Les clivages politiques, et en particulier le clivage droite-gauche, évoluent avec le temps. Mais chaque ancienne forme de clivage demeure, atténuée, discrète, à l'arrière-plan, et ressurgit au détour de certains débats.
Ainsi en va-t-il du clivage entre internationalistes et nationaux ; on le voit réapparaître autour de la fracassante entrée en campagne d'Eva Joly.
Sa proposition de suppression du défilé militaire du 14 juillet, au moment où les soldats français sont durement touchés en Afghanistan, devait choquer, et ici la surprise n'est pas de mise. Il est curieux que la candidate écologiste fraîchement investie tape elle-même, directement, sur ce qui est sa fragilité dans une élection comme l'élection présidentielle : autant sa stature européenne avait été un atout pour Europe-Ecologie dans les élections... européennes, et ralliait aisément les "Européens" de gauche, voire du centre, autant il était évident qu'elle serait peu à l'aise dans une élection aussi franco-française.

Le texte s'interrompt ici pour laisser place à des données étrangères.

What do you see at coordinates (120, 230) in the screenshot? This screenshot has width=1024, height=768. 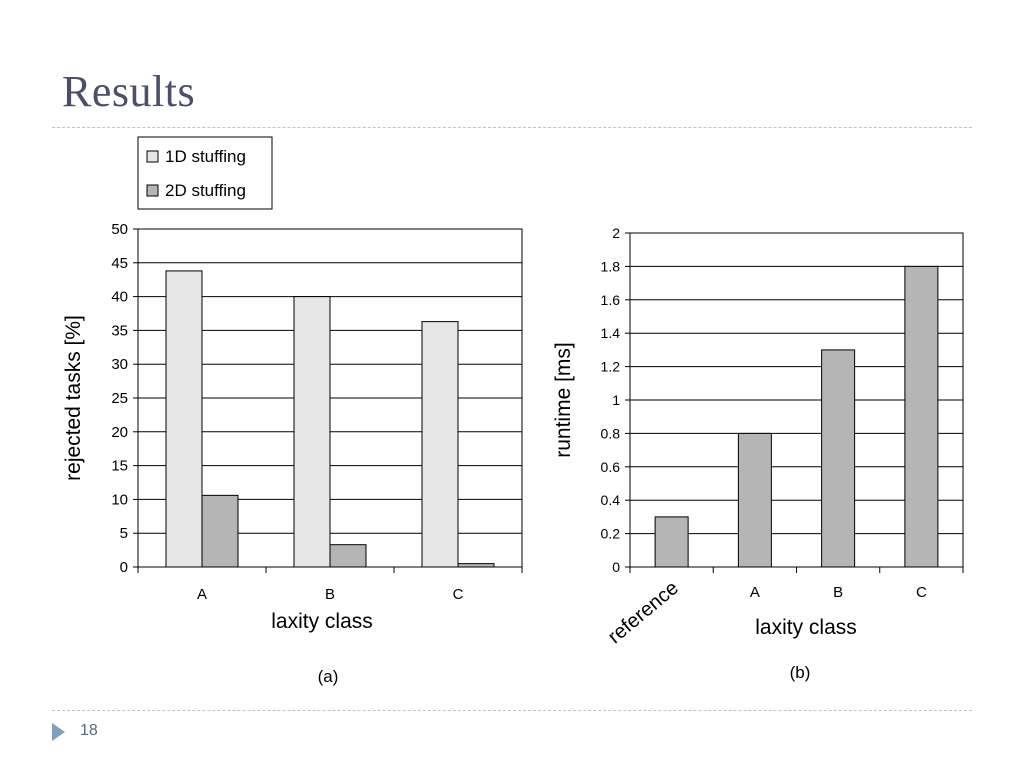 I see `y-tick-label: 50` at bounding box center [120, 230].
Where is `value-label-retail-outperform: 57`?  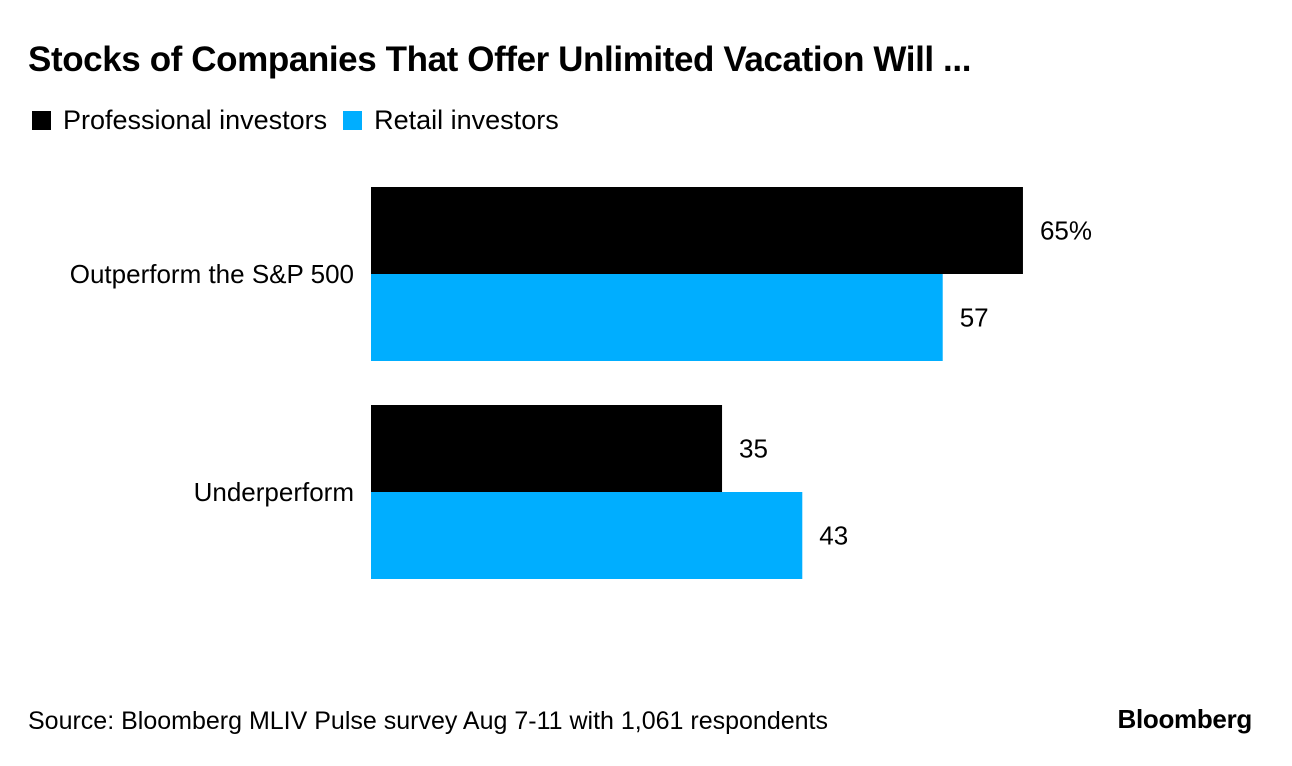 value-label-retail-outperform: 57 is located at coordinates (974, 318).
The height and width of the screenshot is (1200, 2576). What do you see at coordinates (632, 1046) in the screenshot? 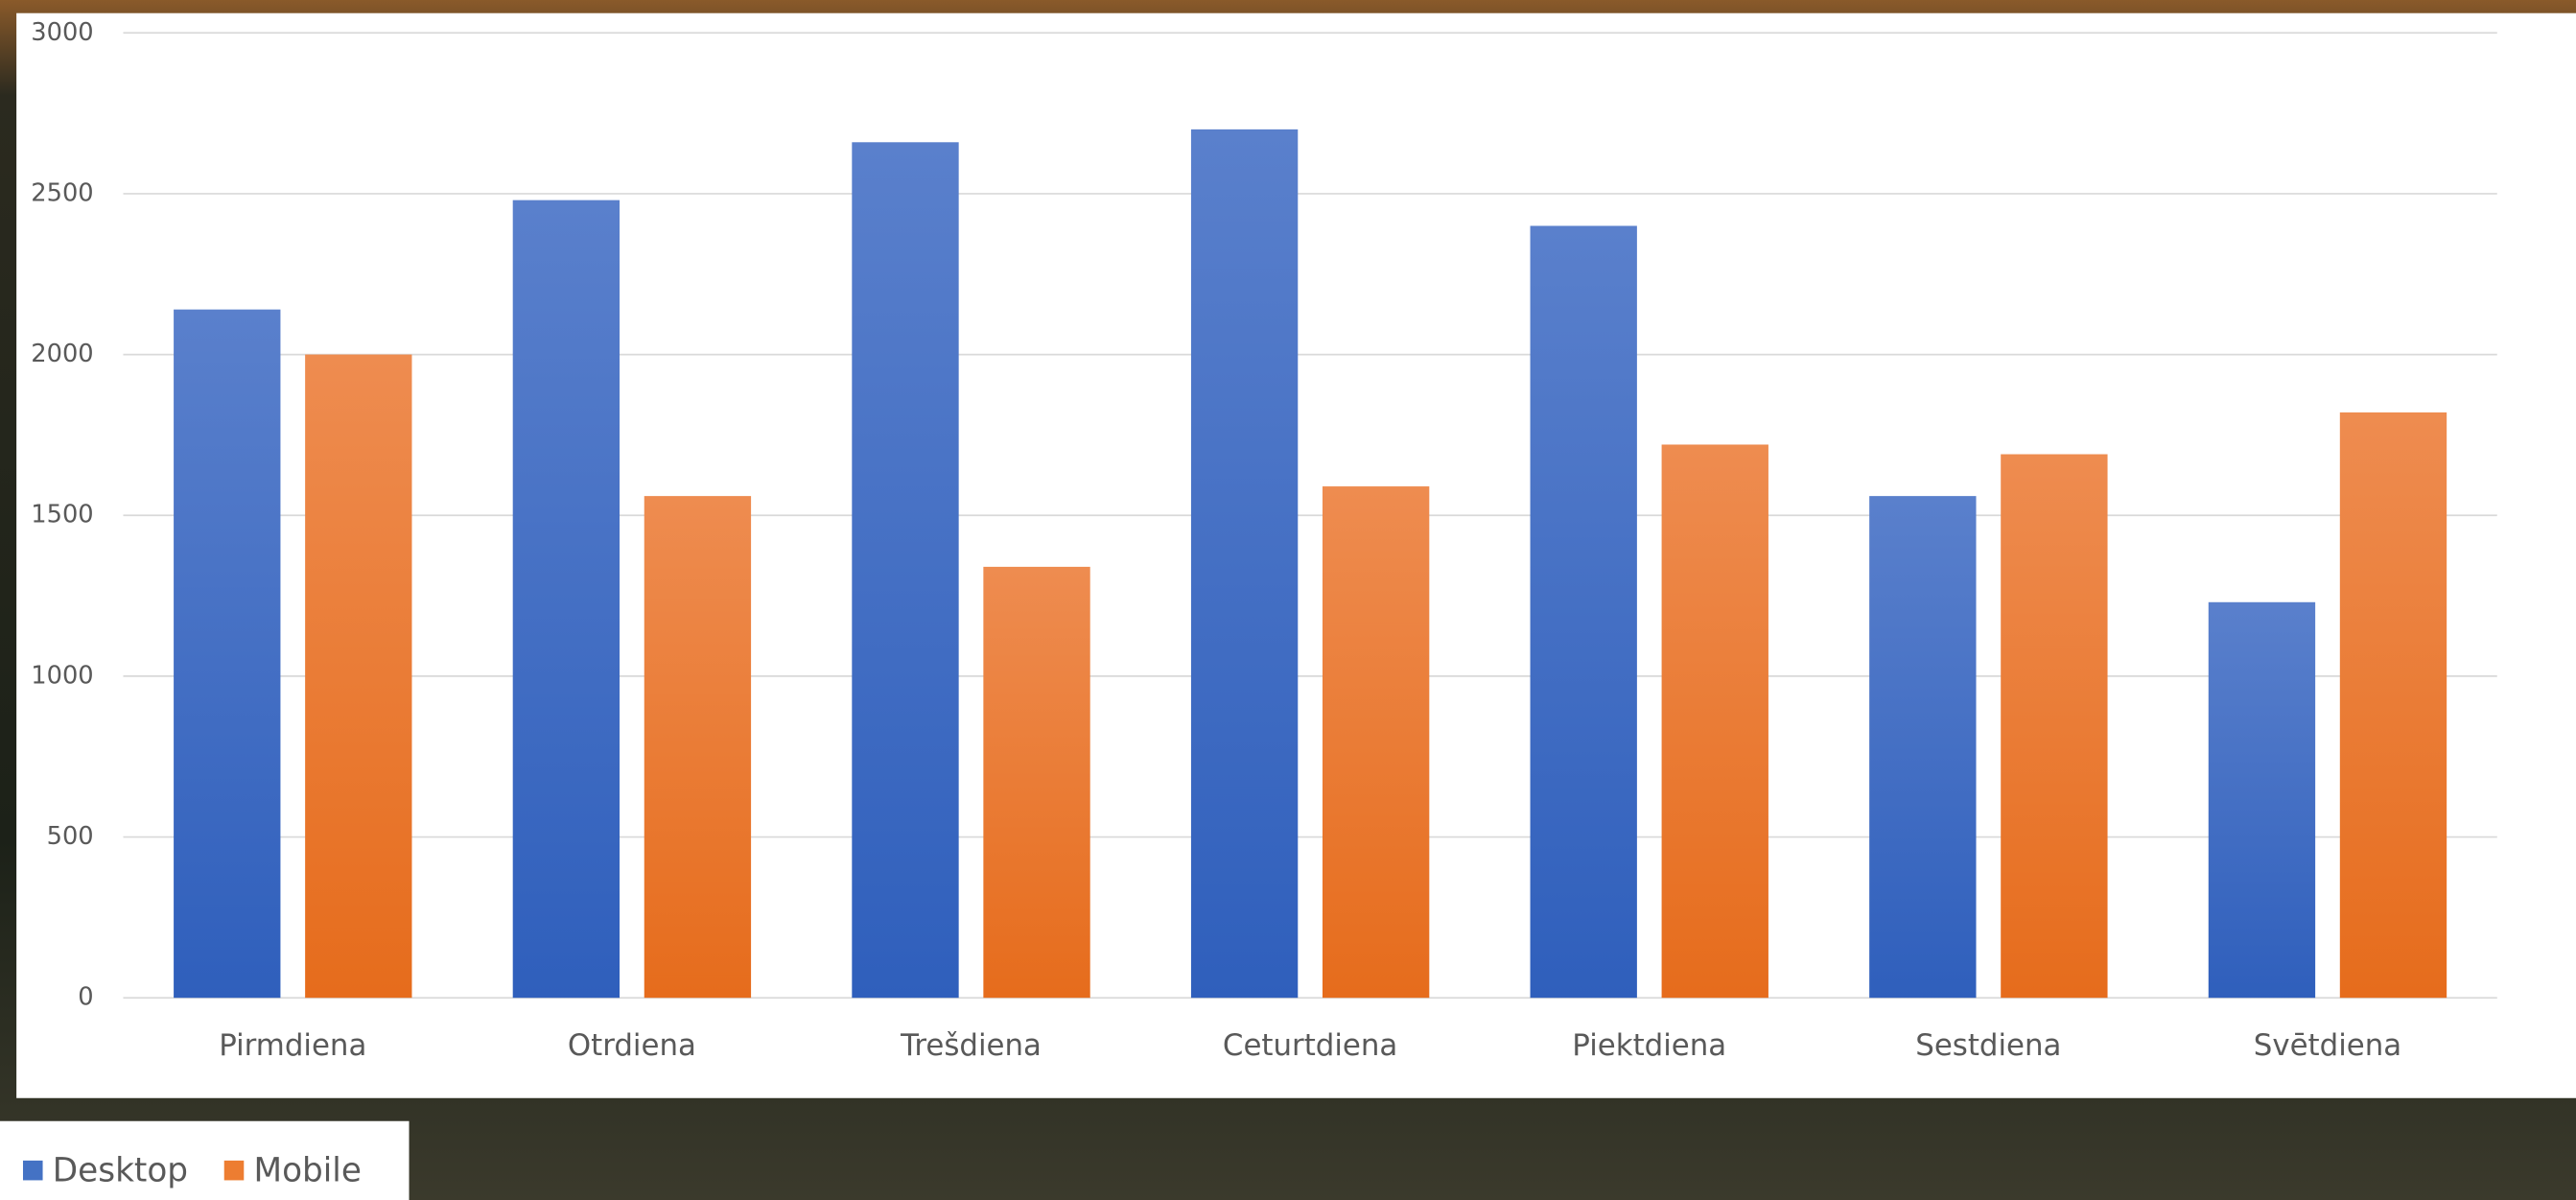
I see `x-tick-label: Otrdiena` at bounding box center [632, 1046].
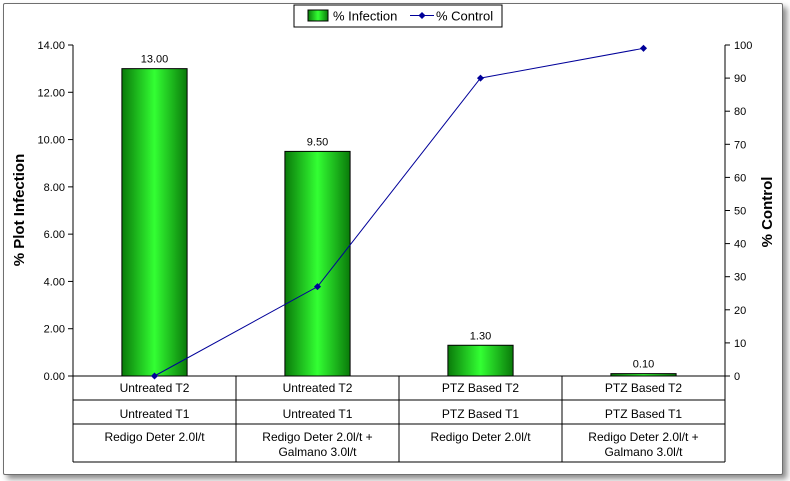  I want to click on bar-data-label: 0.10, so click(644, 365).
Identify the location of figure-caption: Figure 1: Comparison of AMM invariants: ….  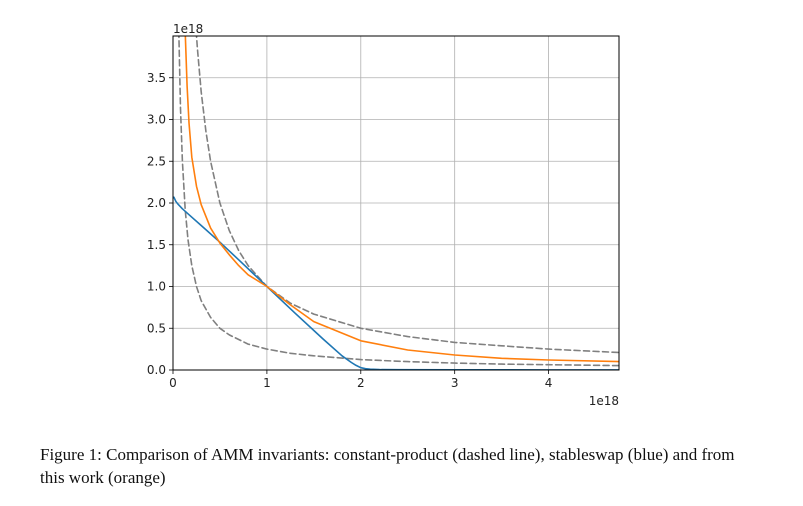
(388, 466).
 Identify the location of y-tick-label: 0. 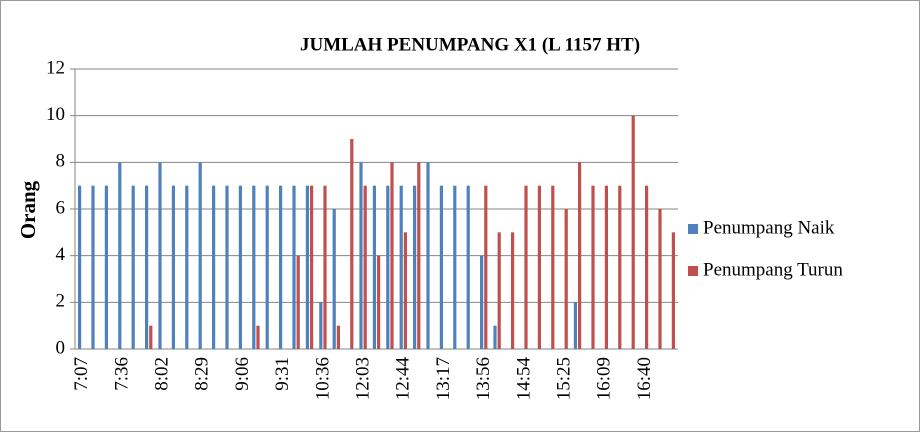
(61, 348).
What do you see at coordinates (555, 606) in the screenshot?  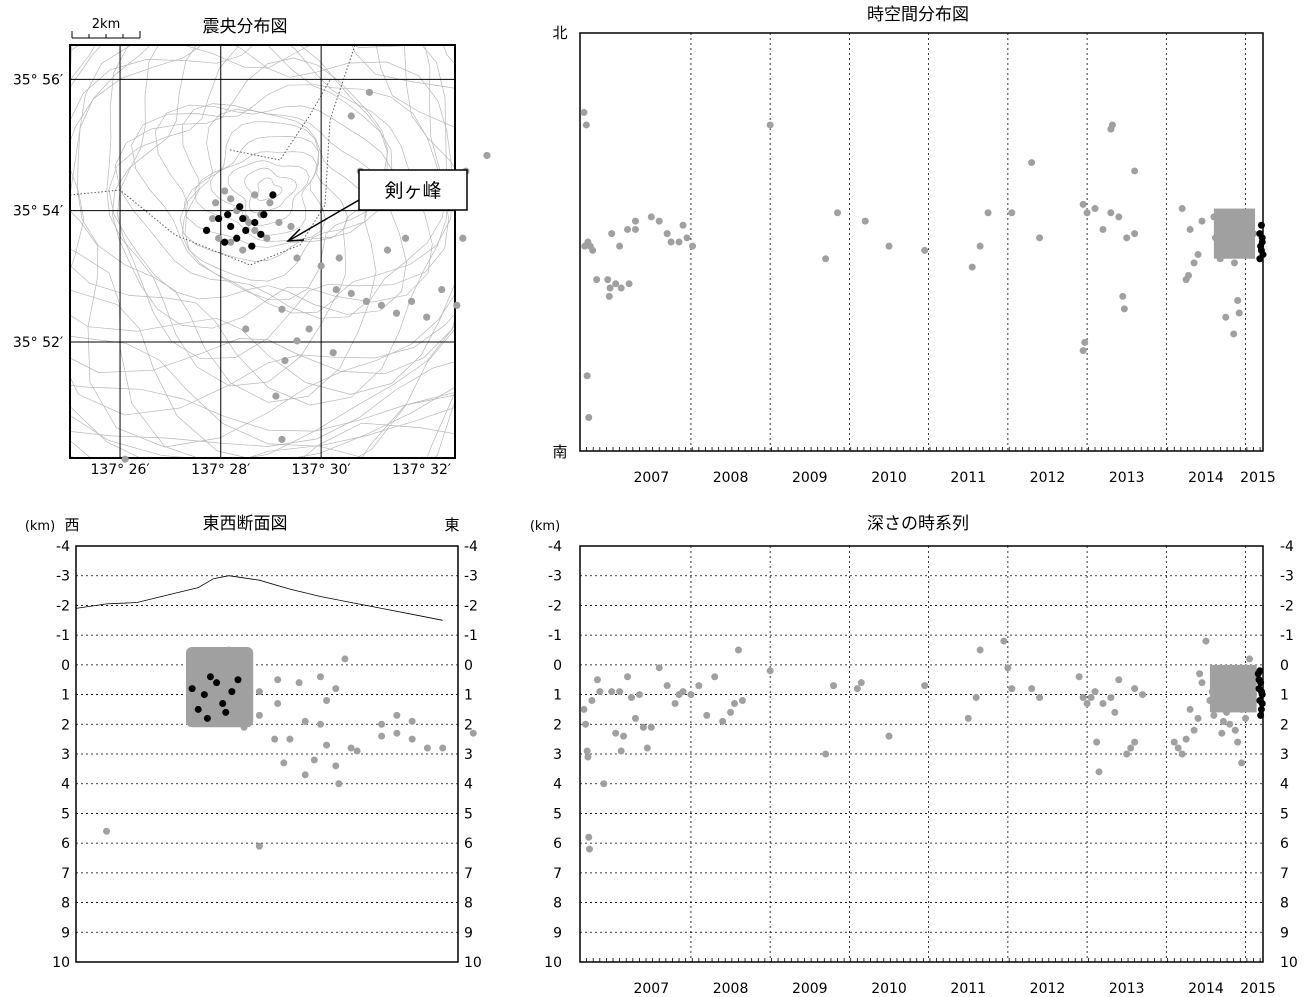 I see `depth-tick-label-left: -2` at bounding box center [555, 606].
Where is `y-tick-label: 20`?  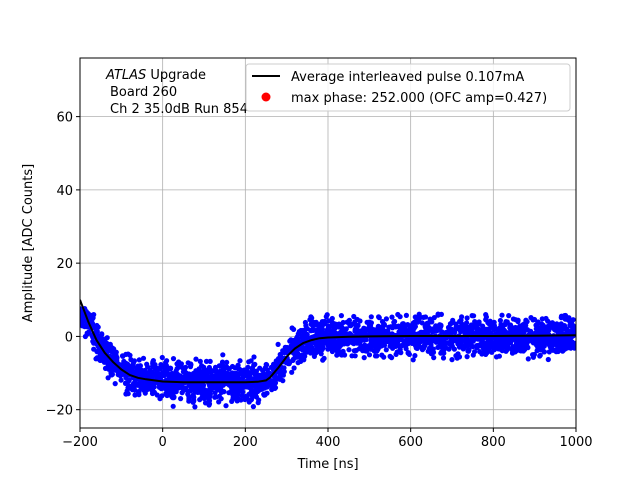
y-tick-label: 20 is located at coordinates (64, 264).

Face à cela, la vivacité de la réaction de François Fillon, et sa maladresse, étonnent : il fallait juger le propos sans attaquer la personne et son origine.
La première la résume aux principes de 1789, et la résume à la citoyenneté. Celle-là peut être représentée par un "défilé citoyen", en espérant que tout le monde s'y retrouve et envisage de la même manière la citoyenneté républicaine (quid, par exemple, de la souveraineté nationale?).
La seconde se fixe sur la communauté concrète : une population et son territoire. Et insiste sur la nécessité de défendre le territoire et la puissance française. En espérant qu'on ne cherche pas à trouver trop "d'ennemis de l'intérieur" qu'il faudrait marginaliser.
La Troisième république a essayé de concilier les deux dimensions : une France concrète, puissante, porteuse des droits de l'homme. Les conciliations sont toujours pleines de tensions mal surmontées, et toujours ambiguës. Ces deux "idées de la France" se sont parfois heurtées de front, par exemple pendant l'affaire Dreyfus.
S'il y a un "modèle républicain", il réside dans leur conciliation difficile et incertaine. La militarisation du 14 juillet, dans les années 1880, témoignait de cette conciliation - quand bien même il ne faut pas surestimer sa profondeur. Mais il faut rappeler que le 14 juillet ne se résumait pas (et ne se résume toujours pas) à un défilé militaire.
En pleines vacances scolaires, on ne peut plus faire défiler les enfants des écoles. Mais les bals et les feux d'artifices témoignent aussi d'un certain plaisir d'être ensemble.
On en revient cependant au point de départ : pourquoi donc fallait-il impérativement supprimer ce défilé ? A quel projet politique, même ébauché, cela correspondait-il ? La supression de l'armée de métier ? Le désarmement unilatéral ? Il est tout de même terrible que l'on passe de l'improvisation totale et personnelle à la réactivation des vieux clivages en évitant l'étape de la discussion sur les programmes.